Meta's lawyers admitted in a new court filing that "fact-check" labels on the giant social media platform Facebook are based on opinion. The development comes after TV host John Stossel filed a lawsuit against Facebook and two of its fact-checking partners, Science Feedback and Climate Feedback, which he both accused of defaming him earlier this year.

According to The Epoch Times, Stossel had posted two video reports on Facebook. One video report talked about the forest fires that impacted California in 2020, which featured an interview with climate change expert Michael Shellenberger. In the video, Stossel claimed that climate change made things worse in California. Shellenberger, on the other hand, remarked that while climate change played a role, mismanaged forests were the main reason why there were massive fires that year.

Facebook issued a warning label on the video, telling users that it was "missing context" with a link to a page on Climate Feedback's website, which said "Claim - 'forest fires are caused by poor management. Not by climate change." The website also said, "Verdict: misleading."

The lawsuit argues, however, that the claim "forest fires are caused by poor management. Not by climate change" is "contained nowhere" in the video posted by Stossel. He then reached out to Climate Feedback, which did not respond. But two of the scientists listed as the organization's reviewers admitted to not reviewing the video.

Meanwhile, another of Stossel's videos was subjected to the same censorship, this time about "environmental alarmists." Stossel argued in a case that was filed in federal court in Claifornia that Facebook's fact-checking process is "nothing more than a pretext used by defendants to defame users with impunity, particularly when defendants disagree with the scientific opinions expressed in user content."

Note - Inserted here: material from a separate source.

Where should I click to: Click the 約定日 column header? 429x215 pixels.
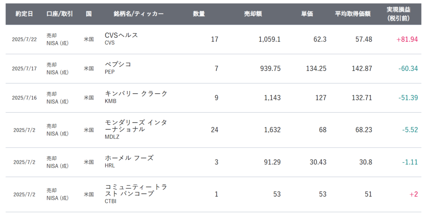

Meanwhile, Facebook's parent company, Meta responded in a filing late in November, in which their lawyers urged the court to dismiss the case, claiming that its fact-checkers are independent from Facebook and it is protected by Section 230 of the Communications Decency Act.

Meta's lawyers argued that Stossel failed to "plead facts establishing that Meta acted with actual malice-which, as a public figure, he must." They further said that Stossel's claims "focus on the fact-check articles written by Climate Feedback, not the labels affixed through the Facebook platform."

They wrote that the labels are "neither false nor defamatory; to the contrary, they constitute protected opinion."

The lawyers for Meta added that even if Stossel could attribute Climate Feedback's websites to Meta, "the challenged statements on those pages are likewise neither false nor defamatory. Any of these failures would doom Stossel's complaint, but the combination makes any amendment futile."

Last week, the case was reassigned to Obama nominee U.S. District Judge Lucy Koh, who is set to hear oral arguments during a hearing on the motion to dismiss in March next year. Stossel is claiming at least $2 million worth of damages and wants the court to demand the removal of the content in question.

Meanwhile, statistician Bjorn Lomborg, who has also been censored by Facebook, told the Toronto Sun fact-checkers "have a mission outside just facts" and that they "also want you to not know stuff."

Bjorn remarked, "That's not fact check. That's simply saying, 'We don't want to hear this opinion in the public space.' Frankly, that's terrifying...[to] only have approved facts that fit the current narrative. That would be a terrible outcome."